Quand elle était revenue dans le présent, elle avait vu Oskar marcher seul sur l’allée. Tout d’abord, elle avait pensé que le saut n’avait pas fonctionné. Elle avait décidé que c’était le moment de faire la connaissance avec ce deuxième Oskar et elle avait commencé à parler sans lui laisser le temps de placer le moindre mot.

- Salut, je t’ai entendu jouer de la flûte tout à l’heure, moi c’est Eveline Brown, nous sommes collègues au lycée.

- C’est une sorte de blague ? avait-il demandé avec précaution.

- Non, on est vraiment dans la même classe, je viens d’arriver, répondit-elle avec toute la conviction dont elle était capable.

- Je sais qu’on est collègues. C’est moi, Oskar.

- Ah, tu sais ? …. On s’est déjà vu ? demanda-t-elle incrédule au risque de dévoiler son mensonge.

Comment pouvait-il le savoir alors qu’elle ne l’avait pas encore rencontré ? Mais Oskar semblait vraiment gêné… Eveline ne comprenait toujours pas ce qui ne fonctionnait pas.

- Tu as parlé avec Anne-Lise ? continua-t-elle.

- Quelle Anne-Lise ?

C’est là seulement qu’elle avait compris. Déjà, il faisait plus chaud et les bancs étaient marron. En ‘93 ils étaient verts ces fichus bancs.

Elle se tenait devant son Oskar.

Elle avait rougi. Sophie était apparue et lui avait posé d’emblée plein de questions. Oskar avait profité pour partir sans un mot.

C’était un fiasco.

Maintenant, Sophie hochait la tête avec sympathie :

- Tu dois apprendre à contrôler ton pouvoir.

Eveline baissa les yeux. C’était ce qu’elle avait pensé faire.

- Et tu dois faire attention aux petits signes, continua Sophie.

- Quels petits signes ?

- Comment tu sais dans quelle année tu es ?

Elle n’avait pas vraiment fait attention.

- Les bancs étaient verts ? répondit-elle mollement.

- Et… ?

- Je ne suis pas sure.

- La mode, la coiffure… les voitures, les téléphones ! L’argent !!! exclama Sophie. Je t’ai fait tout un dossier là-dessus. Tu dois tout apprendre par cœur !

Et elle lui tendit un classeur rempli de pages imprimées : photos, articles, listes, tableaux de prix…

- Tu as imprimé tout ça pour moi ?

- Tu veux investiguer dans une époque avant ta naissance, non ? Il te faut tout ça.

Elle était vraiment la meilleure amie au monde.

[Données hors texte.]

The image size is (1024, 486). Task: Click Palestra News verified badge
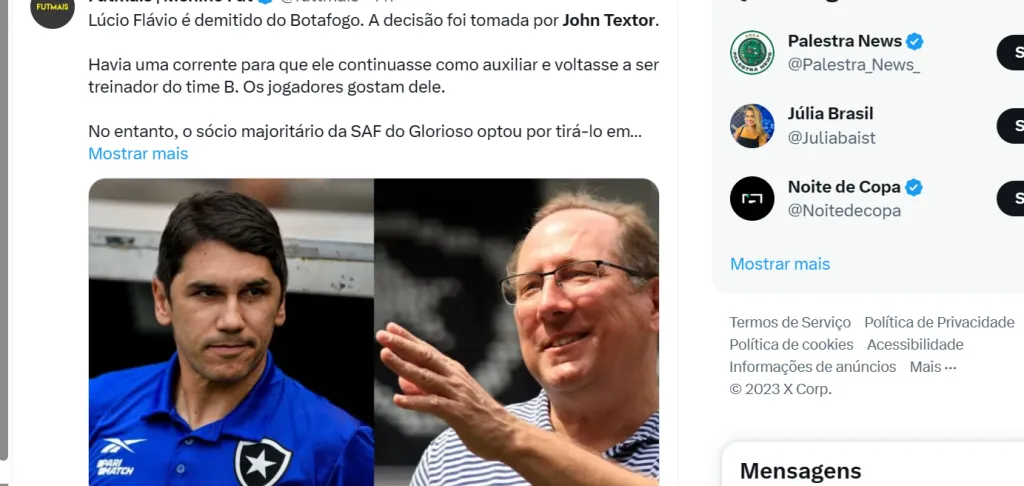tap(914, 42)
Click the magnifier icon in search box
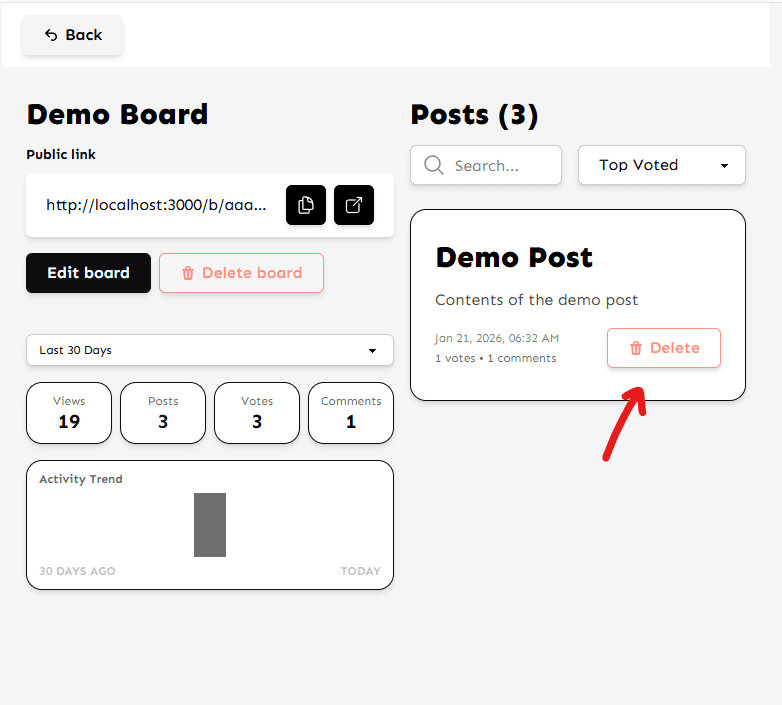Viewport: 782px width, 705px height. (434, 165)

Mais comment faire avec Oskar ?

- Tu devrais tout lui raconter, lui dit Sophie en se levant.

La sonnerie sonnait la fin de la recréation. Monsieur Gabet, leur prof de français, entrait déjà dans le bâtiment.

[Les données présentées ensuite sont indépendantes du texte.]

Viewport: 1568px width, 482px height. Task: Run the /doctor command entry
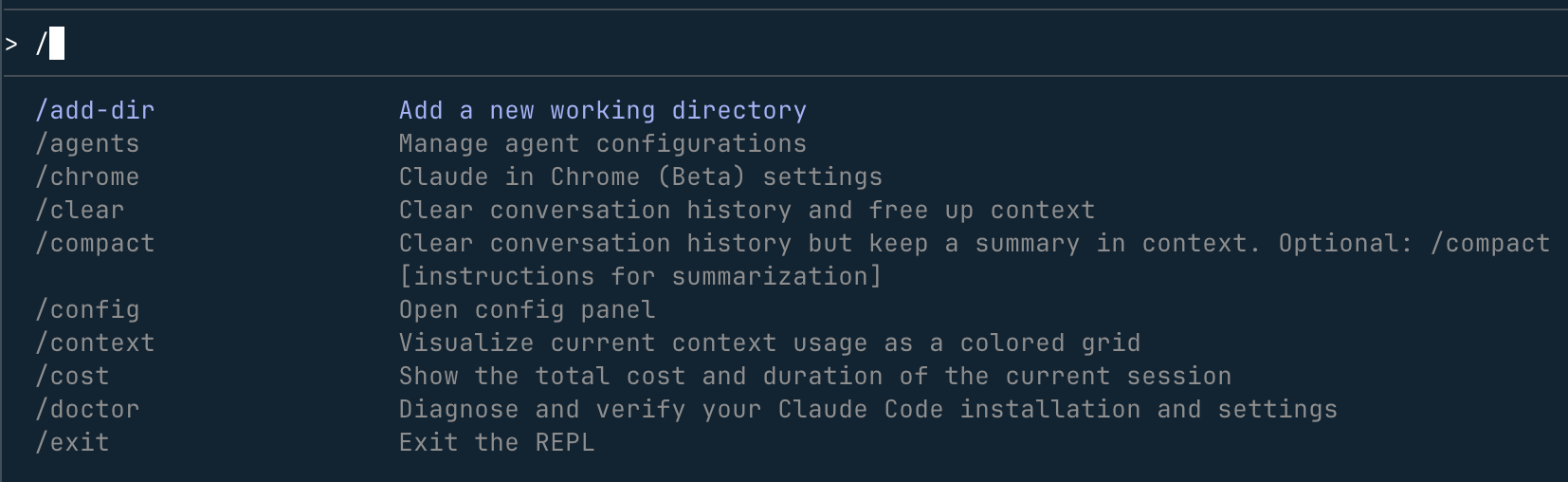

Elle essaya par tous les moyens d’attirer l’attention d’Oskar pendant le cours. Peine perdue. A la place, c’est le prof qui la vit. Il ajusta ses lunettes, tira discrètement sur sa chemise à petits motifs bleus pour couvrir parfaitement son début de ventre, et fit semblant de chercher dans ses papiers. Cela faisait longtemps que cette mise en scène ne trompait plus personne. Etrangement le nom qui sortait de ses papiers était toujours celui du téméraire qui venait de déranger la classe.

Eveline vit ses petits yeux la regarder avec malice.

- Mademoiselle Brown ? Cela faisait longtemps, dit-il avec un sourire ingénu dans sa barbe.

Elle eut droit à un passage au tableau, toute rouge, sous les regards d’Oskar, certes, mais ce n’était pas exactement ce qu’elle aurait voulu obtenir.

En passant à côté de lui au retour, elle lui laissa un billet sur le bureau : « Je te dois des explications. RDV à l’arche après les cours. » L’arche était l’entrée de leur rue. Elle espérait qu’ils pourraient rentrer ensemble.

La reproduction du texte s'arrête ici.